Gela, è allarme Sicindustria: “Stop a scioperi, rischio default aziende”

Tutte le aziende dell’indotto di Gela sono a rischio default. È improrogabile il rientro immediato in Raffineria per evitare di mettere ulteriormente in difficoltà le aziende. Il rischio sarebbe quello della perdita del posto di lavoro per i lavoratori che da molti anni sono la forza delle imprese”. È l’appello lanciato dai rappresentati di Sicindustria e Legacoop a proposito dello sciopero dei lavoratori dell’impresa “Turco costruzioni”.

I lavoratori protestano per il licenziamento di 36 loro colleghi.

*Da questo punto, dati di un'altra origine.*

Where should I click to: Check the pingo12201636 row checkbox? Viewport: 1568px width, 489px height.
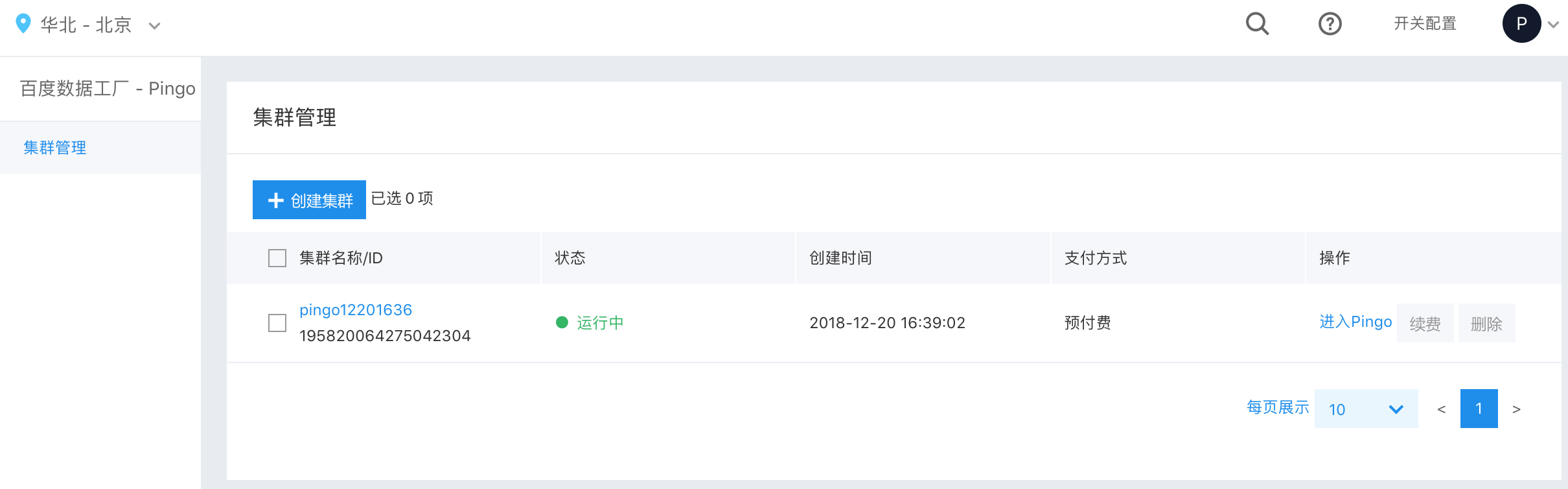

“A fronte degli sforzi che ogni impresa sta sostenendo e sostiene ogni giorno – dicono Sicindustria e Legacoop – il blocco degli accessi non consente alle imprese di contabilizzare i lavori già realizzati e di effettuare le lavorazioni per le quali ognuna di esse ha effettuato investimenti, acquisti di materiali, noleggi di attrezzature e che giustificano il mantenimento in organico dei propri dipendenti. Il futuro delle aziende è legato a doppio filo con quello dei lavoratori e il rischio reale è che entro questa settimana il numero dei licenziamenti salga da 35 unità a diverse centinaia”.

A questo si aggiunge la posizione di Raffineria di Gela che, fanno sapere Sicindustria e Legacoop, “ha comunicato alle imprese di sospendere tutti i lavori di costruzione della raffineria green fino al perdurare dell’impossibilità dell’accesso in fabbrica”.